FlatTurtle Blog

Smart Building AI Needs Connectivity (Or It Just Becomes Expensive Decor)

AI is having a moment in real estate. Everyone wants a building that can predict problems, optimise energy, and magically keep tenants comfortable without a property team spending their day chasing alerts.

And to be fair, that vision is real. The combination of AI and IoT is turning buildings into systems that can sense what is happening, learn patterns, and respond automatically. It is the difference between a building that reacts and a building that anticipates.

But here is the part that gets missed in the excitement. AI does not work on vibes. It works on data, and data needs a network.

The brain is only as good as the nervous system

A useful way to think about a smart building is like a living body. The sensors are the senses. The AI is the brain. The network is the nervous system that carries signals back and forth.

If the nervous system is weak, the brain does not get good information. And when AI is fed bad or missing information, it does what all of us do when we are guessing. It makes decisions that are sometimes fine, sometimes wrong, and often expensive.
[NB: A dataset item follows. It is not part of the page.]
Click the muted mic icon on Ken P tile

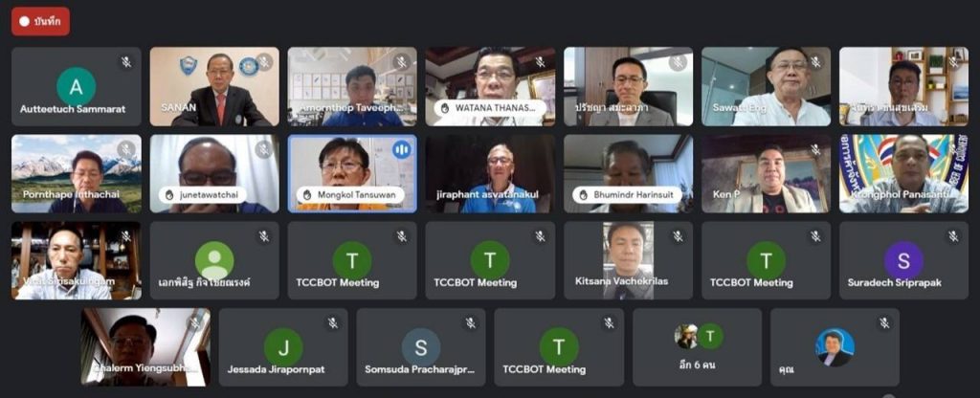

In real buildings, this shows up in small ways that quickly become big annoyances. A camera cannot stream reliably, so security workflows become slower. Occupancy data is delayed, so HVAC runs on static schedules instead of real demand. Meeting room screens show old information. Predictive maintenance becomes “reactive maintenance, but with a dashboard.”

The AI is still there. It is just starved.

Why buildings in Belgium feel this more than most

Belgium has plenty of modern Grade A buildings, but it also has a lot of older stock and historic structures. Thick walls, concrete cores, metal elements, and awkward layouts are all great for architecture and not great for wireless signals. If connectivity is designed like an afterthought, you get dead zones, inconsistent roaming, and devices that drop off the network whenever they feel like it.

That is manageable when you only care about laptops. It becomes a real issue when your building depends on connected devices for energy monitoring, air quality, access control, or anything powered by automation.
A building that cannot communicate consistently cannot learn consistently. And AI systems need consistent input to become accurate over time.

Speed is not the hero, stability is

When people hear “connectivity,” they think speed. But smart buildings care more about stability and reliability. Sensors do not need gigabit bandwidth. They need to stay connected.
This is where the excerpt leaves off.